• Verilen metin:
Nasrallah'tan sonra

img
Nasrallah'tan sonra YDH

Lübnanlı gazeteci Halil Nasrallah'a göre, son saldırılar direnişin yapısını inkar edilemez bir şekilde etkilemiş olsa da, bu bir kırılganlık işareti olarak yorumlanmamalıdır; Hizbullah'ın İsrail'in askeri hedeflerine karşı koyma ve Batı Asya uluslarının özerkliğini koruma konusundaki kararlılığı daha önce görülmemiş seviyelere ulaşmıştır.




YDH- The Cradle'da yayımlanan makalenin yazarı Halil Nasrallah, Hizbullah Genel Sekreteri Seyyid Hasan Nasrallah'ın şehadetinin gölgesinde direnişin yapısı, komuta kademesi, kabiliyetleri ve savaş yönetimine dair soru işaretlerini yanıtlıyor ve İsrail'i yenilgiye uğratma tarihinden ilhamla bazı öngörülerde bulunuyor.

• Veri kesiti:
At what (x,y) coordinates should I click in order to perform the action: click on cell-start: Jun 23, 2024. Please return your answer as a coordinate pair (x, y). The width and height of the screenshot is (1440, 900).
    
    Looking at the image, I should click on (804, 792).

• Metinle ilgili sorular:
• 1. Hizbullah metnine göre Halil Nasrallah'ın yanıtladığı soru işaretleri hangi konulara dairdir? Hepsini sırala.
• 2. Hizbullah metninden bir bölümü, "Lübnanlı gazeteci Halil" sözcüklerinin geçtiği yerden başlayıp "görülmemiş seviyelere ulaşmıştır." sözcüklerinden sonra bitirerek yeniden yaz. Bu bölümde "gazeteci" yerine "muhabir" getir.

• Yazılı yanıtlar:
• 1.
- Direnişin yapısı
- Komuta kademesi
- Kabiliyetleri
- Savaş yönetimi

• 2.
Lübnanlı muhabir Halil Nasrallah'a göre, son saldırılar direnişin yapısını inkar edilemez bir şekilde etkilemiş olsa da, bu bir kırılganlık işareti olarak yorumlanmamalıdır; Hizbullah'ın İsrail'in askeri hedeflerine karşı koyma ve Batı Asya uluslarının özerkliğini koruma konusundaki kararlılığı daha önce görülmemiş seviyelere ulaşmıştır.